Stored data entries
******************************

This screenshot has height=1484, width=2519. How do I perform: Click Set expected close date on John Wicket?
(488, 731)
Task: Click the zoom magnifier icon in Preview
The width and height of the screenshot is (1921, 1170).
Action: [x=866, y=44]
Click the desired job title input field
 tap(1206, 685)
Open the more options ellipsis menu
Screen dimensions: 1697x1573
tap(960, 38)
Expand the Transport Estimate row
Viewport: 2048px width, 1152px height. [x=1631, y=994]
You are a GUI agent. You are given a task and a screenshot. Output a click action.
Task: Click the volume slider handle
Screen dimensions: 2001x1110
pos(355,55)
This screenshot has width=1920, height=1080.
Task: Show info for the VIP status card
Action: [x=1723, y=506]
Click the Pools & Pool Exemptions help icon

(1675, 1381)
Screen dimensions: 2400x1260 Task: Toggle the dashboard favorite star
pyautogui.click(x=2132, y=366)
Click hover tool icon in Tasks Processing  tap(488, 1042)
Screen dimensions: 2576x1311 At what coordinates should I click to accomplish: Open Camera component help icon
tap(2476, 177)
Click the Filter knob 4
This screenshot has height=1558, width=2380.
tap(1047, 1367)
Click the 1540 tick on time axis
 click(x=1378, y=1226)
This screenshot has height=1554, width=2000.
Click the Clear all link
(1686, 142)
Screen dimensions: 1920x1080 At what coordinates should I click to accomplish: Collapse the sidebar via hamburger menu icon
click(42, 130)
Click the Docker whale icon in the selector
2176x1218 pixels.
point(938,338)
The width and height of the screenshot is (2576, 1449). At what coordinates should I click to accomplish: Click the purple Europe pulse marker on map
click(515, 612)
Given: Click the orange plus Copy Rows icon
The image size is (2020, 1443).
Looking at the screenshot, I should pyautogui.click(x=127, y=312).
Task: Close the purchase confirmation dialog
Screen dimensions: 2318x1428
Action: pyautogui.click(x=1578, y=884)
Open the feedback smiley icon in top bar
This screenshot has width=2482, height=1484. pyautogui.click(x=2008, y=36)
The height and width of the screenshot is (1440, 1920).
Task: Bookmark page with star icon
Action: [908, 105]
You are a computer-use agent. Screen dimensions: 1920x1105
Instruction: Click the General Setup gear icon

******************************

Task directions:
Print out the records exactly as they were entered.

Task output:
This screenshot has height=1484, width=2519. How do I perform: Click Set expected close date on John Wicket?
(488, 731)
Task: Click the zoom magnifier icon in Preview
The width and height of the screenshot is (1921, 1170).
Action: [x=866, y=44]
Click the desired job title input field
 tap(1206, 685)
Open the more options ellipsis menu
Screen dimensions: 1697x1573
tap(960, 38)
Expand the Transport Estimate row
Viewport: 2048px width, 1152px height. [x=1631, y=994]
You are a GUI agent. You are given a task and a screenshot. Output a click action.
Task: Click the volume slider handle
Screen dimensions: 2001x1110
pos(355,55)
This screenshot has width=1920, height=1080.
Task: Show info for the VIP status card
Action: [x=1723, y=506]
Click the Pools & Pool Exemptions help icon

(1675, 1381)
Screen dimensions: 2400x1260 Task: Toggle the dashboard favorite star
pyautogui.click(x=2132, y=366)
Click hover tool icon in Tasks Processing  tap(488, 1042)
Screen dimensions: 2576x1311 At what coordinates should I click to accomplish: Open Camera component help icon
tap(2476, 177)
Click the Filter knob 4
This screenshot has height=1558, width=2380.
tap(1047, 1367)
Click the 1540 tick on time axis
 click(x=1378, y=1226)
This screenshot has height=1554, width=2000.
Click the Clear all link
(1686, 142)
Screen dimensions: 1920x1080 At what coordinates should I click to accomplish: Collapse the sidebar via hamburger menu icon
click(42, 130)
Click the Docker whale icon in the selector
2176x1218 pixels.
point(938,338)
The width and height of the screenshot is (2576, 1449). At what coordinates should I click to accomplish: Click the purple Europe pulse marker on map
click(515, 612)
Given: Click the orange plus Copy Rows icon
The image size is (2020, 1443).
Looking at the screenshot, I should pyautogui.click(x=127, y=312).
Task: Close the purchase confirmation dialog
Screen dimensions: 2318x1428
Action: pyautogui.click(x=1578, y=884)
Open the feedback smiley icon in top bar
This screenshot has width=2482, height=1484. pyautogui.click(x=2008, y=36)
The height and width of the screenshot is (1440, 1920).
Task: Bookmark page with star icon
Action: [908, 105]
You are a computer-use agent. Screen dimensions: 1920x1105
Instruction: Click the General Setup gear icon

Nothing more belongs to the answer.